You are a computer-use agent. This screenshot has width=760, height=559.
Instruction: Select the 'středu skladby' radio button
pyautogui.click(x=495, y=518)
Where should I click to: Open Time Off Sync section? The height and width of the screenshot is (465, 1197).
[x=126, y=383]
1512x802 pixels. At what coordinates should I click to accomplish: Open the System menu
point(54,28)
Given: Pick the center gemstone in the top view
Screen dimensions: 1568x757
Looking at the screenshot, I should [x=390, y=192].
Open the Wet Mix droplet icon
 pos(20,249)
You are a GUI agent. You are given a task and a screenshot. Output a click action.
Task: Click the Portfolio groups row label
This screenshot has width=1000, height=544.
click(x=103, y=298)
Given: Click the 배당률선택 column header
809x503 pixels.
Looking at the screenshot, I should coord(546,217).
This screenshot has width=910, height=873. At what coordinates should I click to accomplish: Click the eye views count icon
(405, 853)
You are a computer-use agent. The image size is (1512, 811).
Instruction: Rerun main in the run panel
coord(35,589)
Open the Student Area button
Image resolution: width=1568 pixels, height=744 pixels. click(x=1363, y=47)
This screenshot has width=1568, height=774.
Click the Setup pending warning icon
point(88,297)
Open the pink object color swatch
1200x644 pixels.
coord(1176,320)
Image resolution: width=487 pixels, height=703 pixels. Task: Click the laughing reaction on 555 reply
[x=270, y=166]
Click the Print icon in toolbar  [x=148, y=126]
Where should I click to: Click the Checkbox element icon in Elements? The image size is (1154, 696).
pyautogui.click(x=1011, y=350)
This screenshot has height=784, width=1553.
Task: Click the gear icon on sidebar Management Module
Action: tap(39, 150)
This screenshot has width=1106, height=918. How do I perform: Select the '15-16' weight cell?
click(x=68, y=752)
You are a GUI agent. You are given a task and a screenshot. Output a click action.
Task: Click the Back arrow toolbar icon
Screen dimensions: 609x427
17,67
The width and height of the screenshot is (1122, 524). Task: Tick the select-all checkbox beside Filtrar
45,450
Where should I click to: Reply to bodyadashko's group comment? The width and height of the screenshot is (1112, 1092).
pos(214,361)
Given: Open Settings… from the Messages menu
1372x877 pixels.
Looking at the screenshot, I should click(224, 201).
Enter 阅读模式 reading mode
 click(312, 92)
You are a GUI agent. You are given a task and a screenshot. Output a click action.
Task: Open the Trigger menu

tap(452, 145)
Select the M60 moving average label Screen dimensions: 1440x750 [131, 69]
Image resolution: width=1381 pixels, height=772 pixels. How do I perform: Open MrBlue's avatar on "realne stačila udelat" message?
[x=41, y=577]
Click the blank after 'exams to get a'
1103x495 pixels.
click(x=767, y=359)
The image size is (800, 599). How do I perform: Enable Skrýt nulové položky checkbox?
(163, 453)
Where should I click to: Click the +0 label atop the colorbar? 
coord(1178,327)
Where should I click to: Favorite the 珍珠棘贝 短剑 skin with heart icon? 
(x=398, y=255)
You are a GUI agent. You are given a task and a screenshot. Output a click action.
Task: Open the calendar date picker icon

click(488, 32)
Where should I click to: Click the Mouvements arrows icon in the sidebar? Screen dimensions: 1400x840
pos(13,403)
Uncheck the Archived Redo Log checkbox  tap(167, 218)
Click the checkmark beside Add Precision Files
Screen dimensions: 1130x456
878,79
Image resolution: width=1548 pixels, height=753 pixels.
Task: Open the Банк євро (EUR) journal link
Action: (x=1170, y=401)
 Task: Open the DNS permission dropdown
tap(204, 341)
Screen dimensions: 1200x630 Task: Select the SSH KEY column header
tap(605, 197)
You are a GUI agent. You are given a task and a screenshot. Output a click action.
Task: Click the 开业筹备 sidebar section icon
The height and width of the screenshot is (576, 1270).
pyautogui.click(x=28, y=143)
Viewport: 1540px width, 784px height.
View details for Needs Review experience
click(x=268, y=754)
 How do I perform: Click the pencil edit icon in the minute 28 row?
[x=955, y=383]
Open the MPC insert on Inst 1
:::::
EXERCISE INSTRUCTIONS —
The listing above needs to be retyped. Reproduce every line exactly.

RESULT OF THIS TASK —
You are a computer-use agent. This screenshot has width=760, height=559.
Instruction: Select the 'středu skladby' radio button
pyautogui.click(x=495, y=518)
Where should I click to: Open Time Off Sync section? The height and width of the screenshot is (465, 1197).
[x=126, y=383]
1512x802 pixels. At what coordinates should I click to accomplish: Open the System menu
point(54,28)
Given: Pick the center gemstone in the top view
Screen dimensions: 1568x757
Looking at the screenshot, I should [x=390, y=192].
Open the Wet Mix droplet icon
 pos(20,249)
You are a GUI agent. You are given a task and a screenshot. Output a click action.
Task: Click the Portfolio groups row label
This screenshot has width=1000, height=544.
click(x=103, y=298)
Given: Click the 배당률선택 column header
809x503 pixels.
Looking at the screenshot, I should coord(546,217).
This screenshot has width=910, height=873. At what coordinates should I click to accomplish: Click the eye views count icon
(405, 853)
You are a computer-use agent. The image size is (1512, 811).
Instruction: Rerun main in the run panel
coord(35,589)
Open the Student Area button
Image resolution: width=1568 pixels, height=744 pixels. click(x=1363, y=47)
This screenshot has width=1568, height=774.
Click the Setup pending warning icon
point(88,297)
Open the pink object color swatch
1200x644 pixels.
coord(1176,320)
Image resolution: width=487 pixels, height=703 pixels. Task: Click the laughing reaction on 555 reply
[x=270, y=166]
Click the Print icon in toolbar  [x=148, y=126]
Where should I click to: Click the Checkbox element icon in Elements? The image size is (1154, 696).
pyautogui.click(x=1011, y=350)
This screenshot has height=784, width=1553.
Task: Click the gear icon on sidebar Management Module
Action: tap(39, 150)
This screenshot has width=1106, height=918. How do I perform: Select the '15-16' weight cell?
click(x=68, y=752)
You are a GUI agent. You are given a task and a screenshot. Output a click action.
Task: Click the Back arrow toolbar icon
Screen dimensions: 609x427
17,67
The width and height of the screenshot is (1122, 524). Task: Tick the select-all checkbox beside Filtrar
45,450
Where should I click to: Reply to bodyadashko's group comment? The width and height of the screenshot is (1112, 1092).
pos(214,361)
Given: Open Settings… from the Messages menu
1372x877 pixels.
Looking at the screenshot, I should click(224, 201).
Enter 阅读模式 reading mode
 click(312, 92)
You are a GUI agent. You are given a task and a screenshot. Output a click action.
Task: Open the Trigger menu

tap(452, 145)
Select the M60 moving average label Screen dimensions: 1440x750 [131, 69]
Image resolution: width=1381 pixels, height=772 pixels. How do I perform: Open MrBlue's avatar on "realne stačila udelat" message?
[x=41, y=577]
Click the blank after 'exams to get a'
1103x495 pixels.
click(x=767, y=359)
The image size is (800, 599). How do I perform: Enable Skrýt nulové položky checkbox?
(163, 453)
Where should I click to: Click the +0 label atop the colorbar? 
coord(1178,327)
Where should I click to: Favorite the 珍珠棘贝 短剑 skin with heart icon? 
(x=398, y=255)
You are a GUI agent. You are given a task and a screenshot. Output a click action.
Task: Open the calendar date picker icon

click(488, 32)
Where should I click to: Click the Mouvements arrows icon in the sidebar? Screen dimensions: 1400x840
pos(13,403)
Uncheck the Archived Redo Log checkbox  tap(167, 218)
Click the checkmark beside Add Precision Files
Screen dimensions: 1130x456
878,79
Image resolution: width=1548 pixels, height=753 pixels.
Task: Open the Банк євро (EUR) journal link
Action: (x=1170, y=401)
 Task: Open the DNS permission dropdown
tap(204, 341)
Screen dimensions: 1200x630 Task: Select the SSH KEY column header
tap(605, 197)
You are a GUI agent. You are given a task and a screenshot. Output a click action.
Task: Click the 开业筹备 sidebar section icon
The height and width of the screenshot is (576, 1270).
pyautogui.click(x=28, y=143)
Viewport: 1540px width, 784px height.
View details for Needs Review experience
click(x=268, y=754)
 How do I perform: Click the pencil edit icon in the minute 28 row?
[x=955, y=383]
Open the MPC insert on Inst 1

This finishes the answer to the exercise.